Cytotoxic agents and targeted small molecules are used to treat cancer and disease, but are limited by systemic toxicity. The key to addressing this important issue is the development of a non-toxic, selective and specific delivery system. The goal of our studies is to potentially increase the therapeutic index of clinical reagents to treat and efficaciously deliver therapies to pathological tissues. To address these concerns we designed two targeting tissue-specific constructs comprised of a homing peptide for selective binding to human breast-derived cancer cells, and brain tissue.
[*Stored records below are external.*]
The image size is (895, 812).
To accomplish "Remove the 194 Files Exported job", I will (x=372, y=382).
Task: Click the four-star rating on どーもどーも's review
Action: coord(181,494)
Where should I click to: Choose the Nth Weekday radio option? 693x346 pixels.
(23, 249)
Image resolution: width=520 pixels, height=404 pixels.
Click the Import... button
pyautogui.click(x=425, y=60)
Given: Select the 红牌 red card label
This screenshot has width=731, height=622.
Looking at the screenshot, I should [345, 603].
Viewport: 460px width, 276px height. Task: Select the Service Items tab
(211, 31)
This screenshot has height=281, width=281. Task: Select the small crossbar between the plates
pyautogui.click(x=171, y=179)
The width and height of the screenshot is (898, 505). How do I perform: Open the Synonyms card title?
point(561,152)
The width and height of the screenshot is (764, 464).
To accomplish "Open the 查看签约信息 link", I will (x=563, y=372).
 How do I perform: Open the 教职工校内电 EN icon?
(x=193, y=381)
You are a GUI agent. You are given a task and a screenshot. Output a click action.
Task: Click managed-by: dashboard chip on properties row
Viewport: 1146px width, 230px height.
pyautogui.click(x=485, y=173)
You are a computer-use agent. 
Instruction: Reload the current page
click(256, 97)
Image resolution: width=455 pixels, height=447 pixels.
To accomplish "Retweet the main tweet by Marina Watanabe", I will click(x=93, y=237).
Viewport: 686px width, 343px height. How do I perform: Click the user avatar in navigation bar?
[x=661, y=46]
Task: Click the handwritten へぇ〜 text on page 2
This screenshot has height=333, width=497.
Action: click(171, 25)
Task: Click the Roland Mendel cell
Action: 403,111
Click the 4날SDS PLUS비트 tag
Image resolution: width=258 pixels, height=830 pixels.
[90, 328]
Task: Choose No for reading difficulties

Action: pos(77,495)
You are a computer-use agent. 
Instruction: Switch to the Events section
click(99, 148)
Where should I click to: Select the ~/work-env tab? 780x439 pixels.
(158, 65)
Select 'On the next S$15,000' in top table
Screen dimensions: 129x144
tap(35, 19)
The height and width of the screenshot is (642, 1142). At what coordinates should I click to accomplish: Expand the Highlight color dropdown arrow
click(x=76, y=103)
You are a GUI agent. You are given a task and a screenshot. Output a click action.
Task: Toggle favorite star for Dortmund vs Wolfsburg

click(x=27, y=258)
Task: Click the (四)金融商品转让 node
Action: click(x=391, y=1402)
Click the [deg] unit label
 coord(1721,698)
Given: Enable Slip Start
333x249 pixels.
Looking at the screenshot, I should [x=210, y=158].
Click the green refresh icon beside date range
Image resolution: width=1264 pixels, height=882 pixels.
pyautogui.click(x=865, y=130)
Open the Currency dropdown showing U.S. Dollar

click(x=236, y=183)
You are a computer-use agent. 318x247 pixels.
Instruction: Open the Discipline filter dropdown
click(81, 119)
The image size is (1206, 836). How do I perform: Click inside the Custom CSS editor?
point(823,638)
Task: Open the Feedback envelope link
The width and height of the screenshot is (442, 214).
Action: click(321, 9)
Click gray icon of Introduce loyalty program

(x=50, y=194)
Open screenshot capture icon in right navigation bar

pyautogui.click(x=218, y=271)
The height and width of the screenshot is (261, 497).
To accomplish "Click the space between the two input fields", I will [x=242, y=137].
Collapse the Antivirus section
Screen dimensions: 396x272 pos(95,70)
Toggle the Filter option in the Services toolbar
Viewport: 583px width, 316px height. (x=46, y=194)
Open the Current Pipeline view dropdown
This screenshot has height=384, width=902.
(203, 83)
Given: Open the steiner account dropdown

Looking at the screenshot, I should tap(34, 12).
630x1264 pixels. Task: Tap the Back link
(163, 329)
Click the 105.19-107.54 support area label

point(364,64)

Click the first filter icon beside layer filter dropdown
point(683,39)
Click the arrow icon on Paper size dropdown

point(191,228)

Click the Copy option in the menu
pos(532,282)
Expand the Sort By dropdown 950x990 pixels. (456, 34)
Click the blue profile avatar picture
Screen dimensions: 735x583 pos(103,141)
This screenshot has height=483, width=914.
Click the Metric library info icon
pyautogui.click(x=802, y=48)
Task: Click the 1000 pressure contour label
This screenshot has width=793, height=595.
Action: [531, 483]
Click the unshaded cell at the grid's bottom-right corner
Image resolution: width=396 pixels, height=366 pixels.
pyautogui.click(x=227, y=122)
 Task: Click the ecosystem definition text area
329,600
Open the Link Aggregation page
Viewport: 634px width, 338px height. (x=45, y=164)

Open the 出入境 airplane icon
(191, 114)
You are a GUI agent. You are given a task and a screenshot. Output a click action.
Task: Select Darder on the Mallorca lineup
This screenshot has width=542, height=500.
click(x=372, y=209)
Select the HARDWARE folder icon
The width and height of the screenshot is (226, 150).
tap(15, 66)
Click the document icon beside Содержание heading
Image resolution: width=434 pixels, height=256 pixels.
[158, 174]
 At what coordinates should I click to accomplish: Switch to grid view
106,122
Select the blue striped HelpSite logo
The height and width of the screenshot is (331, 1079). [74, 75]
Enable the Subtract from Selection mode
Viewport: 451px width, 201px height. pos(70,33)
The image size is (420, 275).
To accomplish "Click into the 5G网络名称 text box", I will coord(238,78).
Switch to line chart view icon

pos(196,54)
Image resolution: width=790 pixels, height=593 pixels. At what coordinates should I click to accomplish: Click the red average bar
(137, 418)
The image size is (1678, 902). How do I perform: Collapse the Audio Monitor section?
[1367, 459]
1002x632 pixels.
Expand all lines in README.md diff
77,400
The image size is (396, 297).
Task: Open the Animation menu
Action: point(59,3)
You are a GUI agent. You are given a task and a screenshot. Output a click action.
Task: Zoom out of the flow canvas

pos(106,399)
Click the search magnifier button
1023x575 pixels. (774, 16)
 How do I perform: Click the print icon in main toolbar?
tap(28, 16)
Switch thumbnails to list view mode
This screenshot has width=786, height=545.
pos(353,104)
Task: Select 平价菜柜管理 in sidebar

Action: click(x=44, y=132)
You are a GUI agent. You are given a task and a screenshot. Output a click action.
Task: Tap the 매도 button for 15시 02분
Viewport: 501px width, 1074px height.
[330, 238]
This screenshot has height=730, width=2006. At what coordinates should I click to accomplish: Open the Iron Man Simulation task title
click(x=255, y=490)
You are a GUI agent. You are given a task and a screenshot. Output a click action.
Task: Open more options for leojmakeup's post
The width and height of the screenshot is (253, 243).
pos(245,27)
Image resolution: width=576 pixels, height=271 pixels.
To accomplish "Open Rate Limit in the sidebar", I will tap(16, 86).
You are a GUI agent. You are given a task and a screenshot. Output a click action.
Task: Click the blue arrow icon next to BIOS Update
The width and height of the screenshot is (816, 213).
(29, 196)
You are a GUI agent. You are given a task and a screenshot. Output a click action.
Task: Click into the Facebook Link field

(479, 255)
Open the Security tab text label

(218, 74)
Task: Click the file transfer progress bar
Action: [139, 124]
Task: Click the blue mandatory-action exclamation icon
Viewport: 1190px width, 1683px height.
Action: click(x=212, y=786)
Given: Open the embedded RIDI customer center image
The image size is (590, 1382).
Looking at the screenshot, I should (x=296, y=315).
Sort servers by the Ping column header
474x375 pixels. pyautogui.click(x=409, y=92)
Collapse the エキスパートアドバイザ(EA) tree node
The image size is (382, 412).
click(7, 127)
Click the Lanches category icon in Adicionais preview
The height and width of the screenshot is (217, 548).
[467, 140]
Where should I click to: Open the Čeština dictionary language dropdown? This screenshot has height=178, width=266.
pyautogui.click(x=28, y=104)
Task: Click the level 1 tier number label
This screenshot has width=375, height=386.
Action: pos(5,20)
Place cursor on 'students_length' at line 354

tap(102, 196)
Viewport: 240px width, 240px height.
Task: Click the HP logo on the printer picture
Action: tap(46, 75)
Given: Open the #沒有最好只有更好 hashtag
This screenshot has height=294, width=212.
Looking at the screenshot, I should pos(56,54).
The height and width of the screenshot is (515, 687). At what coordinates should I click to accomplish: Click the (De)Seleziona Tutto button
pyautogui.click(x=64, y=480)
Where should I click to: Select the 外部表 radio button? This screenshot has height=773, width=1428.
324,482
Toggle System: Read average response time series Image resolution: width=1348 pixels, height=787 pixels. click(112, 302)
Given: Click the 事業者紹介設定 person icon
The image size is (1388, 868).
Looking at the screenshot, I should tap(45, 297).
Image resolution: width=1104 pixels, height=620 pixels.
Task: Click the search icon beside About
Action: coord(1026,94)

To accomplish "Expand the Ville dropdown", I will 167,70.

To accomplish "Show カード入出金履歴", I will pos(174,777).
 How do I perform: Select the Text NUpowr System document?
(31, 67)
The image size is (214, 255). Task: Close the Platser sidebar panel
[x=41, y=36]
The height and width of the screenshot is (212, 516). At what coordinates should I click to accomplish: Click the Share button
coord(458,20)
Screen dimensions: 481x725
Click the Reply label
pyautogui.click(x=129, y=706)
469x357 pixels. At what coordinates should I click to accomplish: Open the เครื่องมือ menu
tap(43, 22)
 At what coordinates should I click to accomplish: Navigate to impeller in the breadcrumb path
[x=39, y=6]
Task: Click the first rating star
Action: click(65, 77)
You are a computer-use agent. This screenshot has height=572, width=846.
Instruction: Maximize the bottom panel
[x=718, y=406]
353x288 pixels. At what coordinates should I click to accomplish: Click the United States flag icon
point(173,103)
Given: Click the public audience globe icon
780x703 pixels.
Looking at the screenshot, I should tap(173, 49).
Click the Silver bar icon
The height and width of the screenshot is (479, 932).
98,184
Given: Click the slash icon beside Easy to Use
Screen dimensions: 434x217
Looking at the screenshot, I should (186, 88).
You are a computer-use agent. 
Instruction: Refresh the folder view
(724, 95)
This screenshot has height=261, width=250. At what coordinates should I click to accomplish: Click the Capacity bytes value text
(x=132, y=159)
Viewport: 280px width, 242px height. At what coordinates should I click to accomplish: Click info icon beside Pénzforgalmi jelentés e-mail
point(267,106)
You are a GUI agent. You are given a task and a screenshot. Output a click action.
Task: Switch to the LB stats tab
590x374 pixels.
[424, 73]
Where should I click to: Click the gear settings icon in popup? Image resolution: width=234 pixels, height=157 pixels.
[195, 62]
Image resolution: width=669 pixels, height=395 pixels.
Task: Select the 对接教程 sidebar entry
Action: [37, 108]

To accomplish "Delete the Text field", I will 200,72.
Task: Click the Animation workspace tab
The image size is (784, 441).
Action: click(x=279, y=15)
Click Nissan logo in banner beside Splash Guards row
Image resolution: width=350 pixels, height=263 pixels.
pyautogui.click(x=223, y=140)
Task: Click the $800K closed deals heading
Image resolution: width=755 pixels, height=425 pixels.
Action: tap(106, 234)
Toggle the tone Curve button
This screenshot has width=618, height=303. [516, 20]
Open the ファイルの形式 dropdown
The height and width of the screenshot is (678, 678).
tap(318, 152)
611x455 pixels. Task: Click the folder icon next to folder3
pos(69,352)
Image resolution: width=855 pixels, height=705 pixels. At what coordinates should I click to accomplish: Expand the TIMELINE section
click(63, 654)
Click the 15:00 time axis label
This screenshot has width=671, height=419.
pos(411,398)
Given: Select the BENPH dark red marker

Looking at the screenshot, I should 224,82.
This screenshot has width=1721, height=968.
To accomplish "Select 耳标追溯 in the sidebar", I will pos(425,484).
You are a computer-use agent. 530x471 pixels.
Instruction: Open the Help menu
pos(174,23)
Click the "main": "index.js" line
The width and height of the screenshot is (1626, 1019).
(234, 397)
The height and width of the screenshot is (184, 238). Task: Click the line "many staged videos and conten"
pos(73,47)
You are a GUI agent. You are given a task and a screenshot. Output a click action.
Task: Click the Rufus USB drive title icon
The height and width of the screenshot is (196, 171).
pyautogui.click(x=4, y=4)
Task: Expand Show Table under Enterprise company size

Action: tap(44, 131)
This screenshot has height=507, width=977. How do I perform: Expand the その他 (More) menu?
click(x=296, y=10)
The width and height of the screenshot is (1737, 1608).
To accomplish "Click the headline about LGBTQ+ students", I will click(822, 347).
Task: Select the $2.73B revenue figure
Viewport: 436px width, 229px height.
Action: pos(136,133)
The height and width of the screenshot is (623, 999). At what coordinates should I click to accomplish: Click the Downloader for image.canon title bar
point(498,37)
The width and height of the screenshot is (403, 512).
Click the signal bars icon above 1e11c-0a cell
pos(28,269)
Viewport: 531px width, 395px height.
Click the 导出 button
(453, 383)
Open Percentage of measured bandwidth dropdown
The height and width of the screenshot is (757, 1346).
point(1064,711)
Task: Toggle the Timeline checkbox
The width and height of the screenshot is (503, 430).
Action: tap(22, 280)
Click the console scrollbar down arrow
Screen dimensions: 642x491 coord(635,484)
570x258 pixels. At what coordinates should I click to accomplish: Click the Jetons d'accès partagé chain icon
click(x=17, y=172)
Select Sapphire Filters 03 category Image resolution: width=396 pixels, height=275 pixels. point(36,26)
Homing peptides are short amino acid sequences derived from phage display libraries that have the unique property of localizing to specific organs. Our molecular construct allows for tissue specific drug delivery by binding the vascular endothelium of the tissue of interest. In Part I of this work the breast homing peptide evaluated in our studies is a cyclic nine amino acid peptide with the sequence CPGPEGAGC, referred to as PEGA. We show by confocal microscopy, that the PEGA peptide and similar peptide conjugates distribute to human breast tissue xenograft specifically, and evaluate the interaction of PEGA with the membrane-bound proline-specific APaseP (KD = 723 nM) by binding studies. To achieve intracellular breast cancer cell delivery, the incorporation of the Tat sequence, a cell-penetrating motif derived from HIV, was conjugated with the fluorescently labeled PEGA peptide sequence. In Part II of our work, we show that a cyclic eleven amino acid peptide with the sequence ACTTPHAWLCG, referred to as the brain homing peptide distributes in the brain after intranasal administration. The fluorescently labeled brain homing peptide was shown to localize into the olfactory nerve and bulb of C57BL/6 models, the primary route of intranasal administration to the brain. Ultimately, tissue specific peptides and their conjugates can enhance drug delivery and treatment, via their ability to discriminate between tissue types. The tissue specific conjugates we have designed may be valuable tools for drug delivery and visualization, including the potential to treat cancer and other disease, while minimizing systemic toxicity.